WHAT TO DO = Restate word for word the entries below, starting with the line with "You are a computer-use agent. This" and continuing through the line with "Given: Click the Failed red legend swatch". Include both of those lines and no others.
::: SUPPLIED MATERIAL
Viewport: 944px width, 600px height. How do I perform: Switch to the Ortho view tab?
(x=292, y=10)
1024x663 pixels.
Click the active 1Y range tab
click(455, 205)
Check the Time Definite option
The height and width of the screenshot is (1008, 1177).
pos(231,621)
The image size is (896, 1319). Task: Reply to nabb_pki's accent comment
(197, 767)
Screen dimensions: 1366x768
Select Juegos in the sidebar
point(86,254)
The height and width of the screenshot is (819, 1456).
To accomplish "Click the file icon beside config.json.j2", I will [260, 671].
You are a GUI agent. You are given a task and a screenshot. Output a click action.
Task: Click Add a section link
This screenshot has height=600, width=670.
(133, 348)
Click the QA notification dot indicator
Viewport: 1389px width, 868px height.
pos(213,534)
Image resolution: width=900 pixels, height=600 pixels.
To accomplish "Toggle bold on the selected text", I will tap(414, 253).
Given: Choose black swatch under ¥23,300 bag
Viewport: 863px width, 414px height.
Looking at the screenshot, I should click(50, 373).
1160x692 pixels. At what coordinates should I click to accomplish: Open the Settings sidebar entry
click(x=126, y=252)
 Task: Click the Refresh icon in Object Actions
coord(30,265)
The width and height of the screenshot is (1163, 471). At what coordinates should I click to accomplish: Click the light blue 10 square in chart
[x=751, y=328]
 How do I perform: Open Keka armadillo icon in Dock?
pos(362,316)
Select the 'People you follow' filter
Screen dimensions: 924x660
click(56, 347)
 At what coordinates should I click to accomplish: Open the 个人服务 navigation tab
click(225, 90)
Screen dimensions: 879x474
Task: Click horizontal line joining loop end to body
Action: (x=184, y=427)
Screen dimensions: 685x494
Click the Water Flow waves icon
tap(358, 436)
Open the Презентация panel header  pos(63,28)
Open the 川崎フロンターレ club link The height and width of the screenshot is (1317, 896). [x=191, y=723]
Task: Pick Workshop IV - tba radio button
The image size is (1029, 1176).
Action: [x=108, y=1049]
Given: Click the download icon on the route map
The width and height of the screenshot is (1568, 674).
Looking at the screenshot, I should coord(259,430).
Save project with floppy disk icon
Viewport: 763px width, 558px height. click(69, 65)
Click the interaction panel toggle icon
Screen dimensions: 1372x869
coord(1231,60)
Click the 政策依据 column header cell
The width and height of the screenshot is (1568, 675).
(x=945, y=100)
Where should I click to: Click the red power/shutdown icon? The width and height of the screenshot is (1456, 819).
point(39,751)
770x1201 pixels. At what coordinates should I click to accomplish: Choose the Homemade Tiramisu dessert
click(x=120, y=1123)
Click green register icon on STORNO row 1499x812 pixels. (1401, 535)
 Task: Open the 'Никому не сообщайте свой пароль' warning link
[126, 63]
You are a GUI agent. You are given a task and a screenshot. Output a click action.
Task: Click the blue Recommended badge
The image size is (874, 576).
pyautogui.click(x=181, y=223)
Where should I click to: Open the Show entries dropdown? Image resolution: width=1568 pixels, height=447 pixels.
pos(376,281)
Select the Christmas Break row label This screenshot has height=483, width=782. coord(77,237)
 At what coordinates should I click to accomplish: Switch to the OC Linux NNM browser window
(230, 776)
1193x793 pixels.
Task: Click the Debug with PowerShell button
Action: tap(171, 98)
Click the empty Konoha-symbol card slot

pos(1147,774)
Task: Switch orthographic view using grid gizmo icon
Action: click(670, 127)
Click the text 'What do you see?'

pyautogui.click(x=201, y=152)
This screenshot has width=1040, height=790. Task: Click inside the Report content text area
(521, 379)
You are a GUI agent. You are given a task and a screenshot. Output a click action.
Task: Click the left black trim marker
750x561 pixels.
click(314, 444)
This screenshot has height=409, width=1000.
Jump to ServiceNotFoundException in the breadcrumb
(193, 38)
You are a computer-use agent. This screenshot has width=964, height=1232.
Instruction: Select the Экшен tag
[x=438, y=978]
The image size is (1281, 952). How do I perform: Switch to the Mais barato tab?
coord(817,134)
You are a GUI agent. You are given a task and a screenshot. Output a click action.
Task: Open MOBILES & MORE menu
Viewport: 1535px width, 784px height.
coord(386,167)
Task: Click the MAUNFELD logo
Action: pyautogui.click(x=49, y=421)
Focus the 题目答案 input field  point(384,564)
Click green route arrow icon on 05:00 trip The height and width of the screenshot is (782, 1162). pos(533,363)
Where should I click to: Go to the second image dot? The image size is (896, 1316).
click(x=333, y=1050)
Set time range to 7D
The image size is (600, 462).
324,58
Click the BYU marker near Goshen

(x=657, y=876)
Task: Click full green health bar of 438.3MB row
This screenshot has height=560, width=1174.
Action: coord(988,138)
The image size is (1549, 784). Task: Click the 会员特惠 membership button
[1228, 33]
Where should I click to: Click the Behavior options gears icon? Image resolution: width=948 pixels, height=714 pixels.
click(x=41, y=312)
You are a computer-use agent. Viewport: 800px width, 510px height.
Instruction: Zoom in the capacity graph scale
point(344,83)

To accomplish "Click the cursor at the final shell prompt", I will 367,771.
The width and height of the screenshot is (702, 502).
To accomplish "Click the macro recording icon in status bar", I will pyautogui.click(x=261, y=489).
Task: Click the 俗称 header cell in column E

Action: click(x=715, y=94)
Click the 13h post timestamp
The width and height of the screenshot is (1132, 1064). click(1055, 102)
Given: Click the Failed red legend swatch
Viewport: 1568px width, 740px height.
::::::
ANSWER FOR THE TASK =
You are a computer-use agent. This screenshot has width=964, height=1232.
Instruction: Select the Экшен tag
[x=438, y=978]
The image size is (1281, 952). How do I perform: Switch to the Mais barato tab?
coord(817,134)
You are a GUI agent. You are given a task and a screenshot. Output a click action.
Task: Open MOBILES & MORE menu
Viewport: 1535px width, 784px height.
coord(386,167)
Task: Click the MAUNFELD logo
Action: pyautogui.click(x=49, y=421)
Focus the 题目答案 input field  point(384,564)
Click green route arrow icon on 05:00 trip The height and width of the screenshot is (782, 1162). pos(533,363)
Where should I click to: Go to the second image dot? The image size is (896, 1316).
click(x=333, y=1050)
Set time range to 7D
The image size is (600, 462).
324,58
Click the BYU marker near Goshen

(x=657, y=876)
Task: Click full green health bar of 438.3MB row
This screenshot has height=560, width=1174.
Action: coord(988,138)
The image size is (1549, 784). Task: Click the 会员特惠 membership button
[1228, 33]
Where should I click to: Click the Behavior options gears icon? Image resolution: width=948 pixels, height=714 pixels.
click(x=41, y=312)
You are a computer-use agent. Viewport: 800px width, 510px height.
Instruction: Zoom in the capacity graph scale
point(344,83)

To accomplish "Click the cursor at the final shell prompt", I will 367,771.
The width and height of the screenshot is (702, 502).
To accomplish "Click the macro recording icon in status bar", I will pyautogui.click(x=261, y=489).
Task: Click the 俗称 header cell in column E

Action: click(x=715, y=94)
Click the 13h post timestamp
The width and height of the screenshot is (1132, 1064). click(1055, 102)
Given: Click the Failed red legend swatch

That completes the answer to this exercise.